Por supuesto, los cubanos de inmediato pensamos en cuánta información a partir de 1959 aún permanece sellada, desde los archivos secretos de la Inteligencia y la Contrainteligencia, con sus listas de delatores y sus cadenas montañosas de informes; hasta tratados y correspondencias con los más insospechados dictadores del planeta, como acaba de destaparse con la junta militar argentina.
Lo mismo que muchos cubanos desconocen que los Castro tienen un coto de caza al suroeste de La Habana, o que Fidel Castro posee una isla paradisíaca cerca de la Ciénaga de Zapata –privilegios impensables para los millonarios cubanos—, cabe la certeza de que cuando se destapen los archivos aparecerán hechos y cifras capaces de alterar al Dalai Lama, de sonrojar a Miley Cyrus.
Cuánta información a partir de 1959 aún permanece sellada, desde los archivos secretos de la Inteligencia y la Contrainteligencia, con sus listas de delatores
El artículo concluye con ideas a la medida cubana: "Nada mejor que los eslóganes y los sambenitos para desacreditar las facetas inconvenientes de la realidad". ¿Haría falta una analogía con Granma o con la Mesa Redonda de la televisión?
El autor de La verdad de la ficción añade: "Soy consciente de que todavía hoy, en España, habrá personas que me llamen reaccionario o incluso fascista —los adjetivos son gratis— por citar esos hechos, esas cifras ofensivas. Me acuerdo del dictamen de Orwell sobre el esfuerzo constante que es necesario para ver lo que está delante de los ojos. No es casual que las ideas liberales y democráticas surjan al mismo tiempo y más o menos en los mismos lugares que el empirismo científico. No hay ciudadanía sin racionalidad. La vida del mayor número posible de personas puede mejorarse duraderamente con políticas a la vez imaginativas y sensatas que fortalezcan lo público al mismo tiempo que respeten y protejan el albedrío individual, las iniciativas comunales de los ciudadanos".
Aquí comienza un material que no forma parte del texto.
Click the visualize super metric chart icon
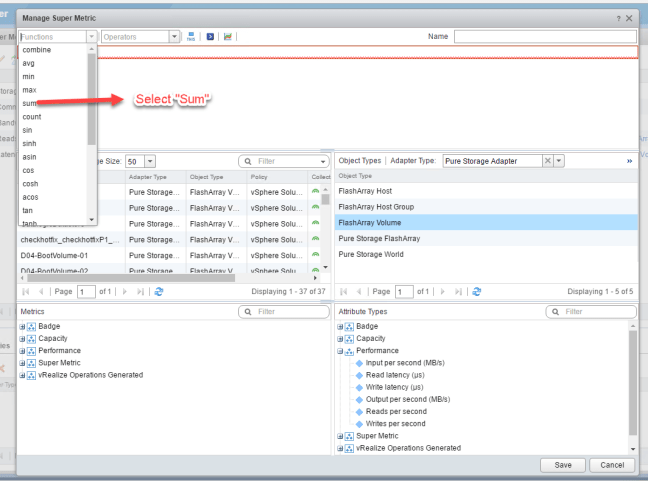The height and width of the screenshot is (481, 648). coord(227,36)

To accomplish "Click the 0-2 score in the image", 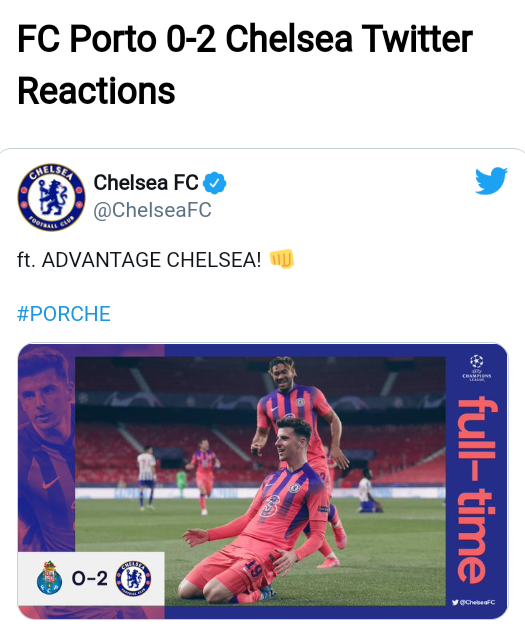I will 89,579.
Mientras busco sin éxito algún escritor relevante –en cualquier lengua y tras la muerte de García Márquez– que aún hable con simpatía de la "revolución cubana", me pregunto: ¿consideraría Muñoz Molina que apenas son "daños colaterales" las represiones contra disidentes en Cuba tras el acuerdo Obama-Castro? ¿Se atreverían a invitarlo a una asamblea de escritores en la Unión de Escritores y Artistas de Cuba? ¿Acaso no es un bofetón a la dictadura las menciones a la imaginación y la sensatez? ¿Albedrío individual en la Cuba actual?